**The exercise:** Reproduce the stretch from the start of the records through the line containing "Looking at the screenshot, I should coord(67,16).", substituting "System Monitor" for "Task Manager" and leaving everything else as it stands.

────────────────

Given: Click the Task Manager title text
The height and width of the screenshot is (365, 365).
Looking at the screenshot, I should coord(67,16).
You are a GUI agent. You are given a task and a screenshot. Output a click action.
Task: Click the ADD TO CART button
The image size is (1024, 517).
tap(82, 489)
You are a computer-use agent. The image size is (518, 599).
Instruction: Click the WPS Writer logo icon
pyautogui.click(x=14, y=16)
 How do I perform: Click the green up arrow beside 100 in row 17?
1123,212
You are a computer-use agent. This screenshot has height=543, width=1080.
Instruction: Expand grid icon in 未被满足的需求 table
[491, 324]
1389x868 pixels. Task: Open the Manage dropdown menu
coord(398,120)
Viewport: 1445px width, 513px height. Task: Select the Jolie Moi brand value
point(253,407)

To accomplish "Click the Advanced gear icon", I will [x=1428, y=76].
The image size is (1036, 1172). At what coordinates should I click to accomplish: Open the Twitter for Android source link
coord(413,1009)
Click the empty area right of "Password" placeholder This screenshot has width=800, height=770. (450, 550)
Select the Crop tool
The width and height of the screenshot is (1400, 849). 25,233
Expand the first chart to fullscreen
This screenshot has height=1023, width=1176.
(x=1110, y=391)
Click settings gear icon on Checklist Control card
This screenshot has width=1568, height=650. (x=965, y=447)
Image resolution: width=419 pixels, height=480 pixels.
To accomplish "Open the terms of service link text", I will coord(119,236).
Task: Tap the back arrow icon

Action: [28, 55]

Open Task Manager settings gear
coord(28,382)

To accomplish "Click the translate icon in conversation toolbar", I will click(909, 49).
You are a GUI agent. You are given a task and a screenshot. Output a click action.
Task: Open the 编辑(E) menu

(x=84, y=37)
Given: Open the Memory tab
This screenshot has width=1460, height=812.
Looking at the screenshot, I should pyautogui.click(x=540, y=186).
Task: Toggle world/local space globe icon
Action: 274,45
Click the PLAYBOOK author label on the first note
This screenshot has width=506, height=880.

────────────────

**Answer to this exercise:**
Given: Click the System Monitor title text
The height and width of the screenshot is (365, 365).
Looking at the screenshot, I should coord(67,16).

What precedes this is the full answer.